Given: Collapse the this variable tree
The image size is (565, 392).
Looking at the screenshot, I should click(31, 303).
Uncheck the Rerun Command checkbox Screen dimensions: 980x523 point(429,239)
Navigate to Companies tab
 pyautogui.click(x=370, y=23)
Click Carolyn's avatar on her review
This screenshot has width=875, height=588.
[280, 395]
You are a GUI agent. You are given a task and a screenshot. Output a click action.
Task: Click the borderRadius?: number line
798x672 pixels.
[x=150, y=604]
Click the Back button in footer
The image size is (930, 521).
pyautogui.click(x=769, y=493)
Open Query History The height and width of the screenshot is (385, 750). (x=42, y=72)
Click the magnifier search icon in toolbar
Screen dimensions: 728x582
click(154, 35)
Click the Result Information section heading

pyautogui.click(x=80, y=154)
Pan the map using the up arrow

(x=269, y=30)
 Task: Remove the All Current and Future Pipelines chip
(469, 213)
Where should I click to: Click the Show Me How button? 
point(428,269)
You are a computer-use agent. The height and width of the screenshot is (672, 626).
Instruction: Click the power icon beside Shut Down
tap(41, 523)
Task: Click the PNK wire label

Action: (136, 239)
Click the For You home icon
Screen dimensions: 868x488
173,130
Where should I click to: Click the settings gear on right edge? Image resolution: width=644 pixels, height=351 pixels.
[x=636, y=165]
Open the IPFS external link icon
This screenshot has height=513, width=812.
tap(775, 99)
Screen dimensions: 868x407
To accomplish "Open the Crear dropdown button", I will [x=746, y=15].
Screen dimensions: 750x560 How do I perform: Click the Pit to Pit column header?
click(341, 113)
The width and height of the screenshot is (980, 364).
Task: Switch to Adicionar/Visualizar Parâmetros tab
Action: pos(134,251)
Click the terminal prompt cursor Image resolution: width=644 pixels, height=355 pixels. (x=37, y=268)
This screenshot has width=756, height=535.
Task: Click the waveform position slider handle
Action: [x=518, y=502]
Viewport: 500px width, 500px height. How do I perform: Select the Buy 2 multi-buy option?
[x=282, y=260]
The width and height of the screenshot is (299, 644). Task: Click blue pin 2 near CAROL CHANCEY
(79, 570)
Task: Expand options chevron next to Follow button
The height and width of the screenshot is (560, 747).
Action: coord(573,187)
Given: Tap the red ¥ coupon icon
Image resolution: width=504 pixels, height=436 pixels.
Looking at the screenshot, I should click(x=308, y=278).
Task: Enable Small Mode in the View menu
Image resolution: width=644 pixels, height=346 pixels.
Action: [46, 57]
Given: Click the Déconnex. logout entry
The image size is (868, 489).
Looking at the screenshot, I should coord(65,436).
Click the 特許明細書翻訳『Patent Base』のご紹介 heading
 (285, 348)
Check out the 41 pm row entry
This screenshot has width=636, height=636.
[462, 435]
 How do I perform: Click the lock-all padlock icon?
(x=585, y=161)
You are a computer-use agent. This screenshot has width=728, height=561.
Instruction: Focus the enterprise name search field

☆ ☆ ☆ ☆

### EXERCISE
The full set of entries, copied exactly, is the expected answer.

### TASK ANSWER
Given: Collapse the this variable tree
The image size is (565, 392).
Looking at the screenshot, I should click(31, 303).
Uncheck the Rerun Command checkbox Screen dimensions: 980x523 point(429,239)
Navigate to Companies tab
 pyautogui.click(x=370, y=23)
Click Carolyn's avatar on her review
This screenshot has width=875, height=588.
[280, 395]
You are a GUI agent. You are given a task and a screenshot. Output a click action.
Task: Click the borderRadius?: number line
798x672 pixels.
[x=150, y=604]
Click the Back button in footer
The image size is (930, 521).
pyautogui.click(x=769, y=493)
Open Query History The height and width of the screenshot is (385, 750). (x=42, y=72)
Click the magnifier search icon in toolbar
Screen dimensions: 728x582
click(154, 35)
Click the Result Information section heading

pyautogui.click(x=80, y=154)
Pan the map using the up arrow

(x=269, y=30)
 Task: Remove the All Current and Future Pipelines chip
(469, 213)
Where should I click to: Click the Show Me How button? 
point(428,269)
You are a computer-use agent. The height and width of the screenshot is (672, 626).
Instruction: Click the power icon beside Shut Down
tap(41, 523)
Task: Click the PNK wire label

Action: (136, 239)
Click the For You home icon
Screen dimensions: 868x488
173,130
Where should I click to: Click the settings gear on right edge? Image resolution: width=644 pixels, height=351 pixels.
[x=636, y=165]
Open the IPFS external link icon
This screenshot has height=513, width=812.
tap(775, 99)
Screen dimensions: 868x407
To accomplish "Open the Crear dropdown button", I will [x=746, y=15].
Screen dimensions: 750x560 How do I perform: Click the Pit to Pit column header?
click(341, 113)
The width and height of the screenshot is (980, 364).
Task: Switch to Adicionar/Visualizar Parâmetros tab
Action: pos(134,251)
Click the terminal prompt cursor Image resolution: width=644 pixels, height=355 pixels. (x=37, y=268)
This screenshot has width=756, height=535.
Task: Click the waveform position slider handle
Action: [x=518, y=502]
Viewport: 500px width, 500px height. How do I perform: Select the Buy 2 multi-buy option?
[x=282, y=260]
The width and height of the screenshot is (299, 644). Task: Click blue pin 2 near CAROL CHANCEY
(79, 570)
Task: Expand options chevron next to Follow button
The height and width of the screenshot is (560, 747).
Action: coord(573,187)
Given: Tap the red ¥ coupon icon
Image resolution: width=504 pixels, height=436 pixels.
Looking at the screenshot, I should click(x=308, y=278).
Task: Enable Small Mode in the View menu
Image resolution: width=644 pixels, height=346 pixels.
Action: [46, 57]
Given: Click the Déconnex. logout entry
The image size is (868, 489).
Looking at the screenshot, I should coord(65,436).
Click the 特許明細書翻訳『Patent Base』のご紹介 heading
 (285, 348)
Check out the 41 pm row entry
This screenshot has width=636, height=636.
[462, 435]
 How do I perform: Click the lock-all padlock icon?
(x=585, y=161)
You are a computer-use agent. This screenshot has width=728, height=561.
Instruction: Focus the enterprise name search field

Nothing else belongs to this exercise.